Gleichzeitig werden selten zwei Medikamente verschrieben, da es zu einem Überschuss an K und Mg kommen kann.

Wem und wann ist es besser, jedes Arzneimittel zu verwenden?

In der Anlage verwendetes Asparkam. Patienten empfehlen mit:

  • CHF.
  • CHD.
  • Arrhythmie (ventrikulär).
  • Herzinfarkt.
  • Hypokaliämie.

Das Medikament wird für eine Überdosierung mit Herzglykosiden empfohlen. Als zusätzliches Hilfsmittel für Patienten, die Digitalis behandeln, zuweisen.

Dargestellt nach dem Essen: 1/2 Tab. 3 mal / Tag. Dauer - 28 Tage . Die Kurse werden regelmäßig wiederholt.

Bei Personen, die orale Kontrazeptiva, Diuretika oder Muskelrelaxanzien anwenden, ist Asparkam unwirksam. Bei Patienten mit Diabetes senkt das Medikament die Wirkung von Insulin.

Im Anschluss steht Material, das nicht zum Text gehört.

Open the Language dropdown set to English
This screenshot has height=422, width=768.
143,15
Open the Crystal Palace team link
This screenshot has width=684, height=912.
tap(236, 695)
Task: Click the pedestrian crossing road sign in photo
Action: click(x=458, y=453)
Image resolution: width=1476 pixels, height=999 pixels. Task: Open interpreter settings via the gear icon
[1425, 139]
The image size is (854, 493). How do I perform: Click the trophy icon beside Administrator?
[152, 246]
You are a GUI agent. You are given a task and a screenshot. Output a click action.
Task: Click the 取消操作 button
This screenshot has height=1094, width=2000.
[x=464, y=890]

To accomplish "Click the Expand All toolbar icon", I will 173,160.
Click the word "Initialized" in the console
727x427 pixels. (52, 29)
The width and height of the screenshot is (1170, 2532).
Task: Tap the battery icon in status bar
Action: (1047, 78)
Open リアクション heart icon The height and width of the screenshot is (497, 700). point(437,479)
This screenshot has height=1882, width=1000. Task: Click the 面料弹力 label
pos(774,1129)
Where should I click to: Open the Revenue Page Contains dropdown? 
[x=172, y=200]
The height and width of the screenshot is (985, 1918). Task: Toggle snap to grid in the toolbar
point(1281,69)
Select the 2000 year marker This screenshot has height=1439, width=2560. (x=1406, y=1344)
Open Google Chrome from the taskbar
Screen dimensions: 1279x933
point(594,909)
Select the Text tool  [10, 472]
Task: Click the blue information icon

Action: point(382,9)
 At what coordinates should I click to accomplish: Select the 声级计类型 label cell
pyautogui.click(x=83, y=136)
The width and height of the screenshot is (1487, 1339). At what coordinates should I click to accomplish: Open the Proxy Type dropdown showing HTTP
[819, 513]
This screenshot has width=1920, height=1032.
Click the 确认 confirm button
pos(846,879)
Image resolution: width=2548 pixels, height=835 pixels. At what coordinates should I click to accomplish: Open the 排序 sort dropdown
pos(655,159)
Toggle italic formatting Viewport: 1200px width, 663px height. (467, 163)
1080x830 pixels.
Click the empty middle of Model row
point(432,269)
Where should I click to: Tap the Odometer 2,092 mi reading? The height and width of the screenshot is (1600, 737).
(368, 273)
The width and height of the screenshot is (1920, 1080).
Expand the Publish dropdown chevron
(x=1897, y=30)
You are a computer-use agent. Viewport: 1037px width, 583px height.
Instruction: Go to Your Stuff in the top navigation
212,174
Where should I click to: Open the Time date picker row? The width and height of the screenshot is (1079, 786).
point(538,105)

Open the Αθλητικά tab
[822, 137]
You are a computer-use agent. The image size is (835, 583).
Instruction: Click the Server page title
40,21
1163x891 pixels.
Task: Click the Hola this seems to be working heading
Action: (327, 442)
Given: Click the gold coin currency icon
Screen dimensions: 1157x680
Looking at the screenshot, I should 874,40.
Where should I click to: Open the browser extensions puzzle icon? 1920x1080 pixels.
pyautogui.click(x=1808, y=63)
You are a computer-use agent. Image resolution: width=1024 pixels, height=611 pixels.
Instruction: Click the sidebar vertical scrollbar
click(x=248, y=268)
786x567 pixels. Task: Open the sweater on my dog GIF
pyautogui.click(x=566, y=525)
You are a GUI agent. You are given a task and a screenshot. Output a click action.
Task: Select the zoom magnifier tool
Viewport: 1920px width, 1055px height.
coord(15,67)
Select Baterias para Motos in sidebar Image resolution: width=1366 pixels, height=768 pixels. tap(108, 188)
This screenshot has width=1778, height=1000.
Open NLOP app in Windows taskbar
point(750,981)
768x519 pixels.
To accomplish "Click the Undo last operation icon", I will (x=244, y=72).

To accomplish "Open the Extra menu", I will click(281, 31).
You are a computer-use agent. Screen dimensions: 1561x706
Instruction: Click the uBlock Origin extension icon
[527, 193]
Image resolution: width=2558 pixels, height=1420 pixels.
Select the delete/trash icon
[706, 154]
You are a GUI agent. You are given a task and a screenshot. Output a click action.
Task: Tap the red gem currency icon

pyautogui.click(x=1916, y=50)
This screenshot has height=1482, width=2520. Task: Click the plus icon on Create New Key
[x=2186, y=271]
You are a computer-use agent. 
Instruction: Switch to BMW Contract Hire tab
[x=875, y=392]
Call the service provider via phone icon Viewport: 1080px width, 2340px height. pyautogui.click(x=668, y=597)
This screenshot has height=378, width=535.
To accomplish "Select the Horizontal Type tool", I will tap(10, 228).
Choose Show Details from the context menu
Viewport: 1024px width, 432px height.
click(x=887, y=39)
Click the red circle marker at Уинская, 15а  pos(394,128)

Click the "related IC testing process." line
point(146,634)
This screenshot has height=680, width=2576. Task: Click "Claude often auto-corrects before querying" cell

Nicht zugeordnet: Kinder, schwanger (insbesondere 1 Trimester), stillend. Asparkam ist gefährlich bei Hypophosphatämie, Urolithiasis-Diathese.

Kaliumorotat wird zusammen mit anderen Medikamenten für folgende Indikationen verschrieben:

  • CHF (2-3 Grad).
  • Angina, Herzinfarkt, Ischämie.
  • Arrhythmie ist Magnesium-abhängiges Vorhofflimmern.
  • Atherosklerose, Anämie.
  • Lebererkrankungen: Hepatodystrophie, Hepatitis.
  • Pathology gvp.
  • Rausch.
  • Muskeldystrophie in einem progressiven Stadium.
  • Kinderhypertrophie.
  • Dermatose

Vorsicht bei Schwangeren und Stillenden. Das Medikament wirkt nicht bei Personen mit einer Vorgeschichte von:

  1. Urolithiasis.
  2. Bauchwassersucht.
  3. Nierenversagen.
  4. Überempfindlichkeit gegen den Hauptbestandteil.

Die Dosierung für erwachsene Patienten: 0, 25 / 0, 5 / 1, 5 g 2/3 mal / Tag. Das Medikament sollte eine Stunde vor den Mahlzeiten oder 4 Stunden nach den Mahlzeiten eingenommen werden.

Die Dosierung für pädiatrische Patienten beträgt 10/20 mg 2/3 mal pro Tag. Die Behandlung wird 5 Tage lang durchgeführt.

Obwohl beide Medikamente Mineralien enthalten, können sie nicht nach eigenem Ermessen trinken. In jedem Fall brauchen Sie Rat von einem Therapeuten, einem Kardiologen.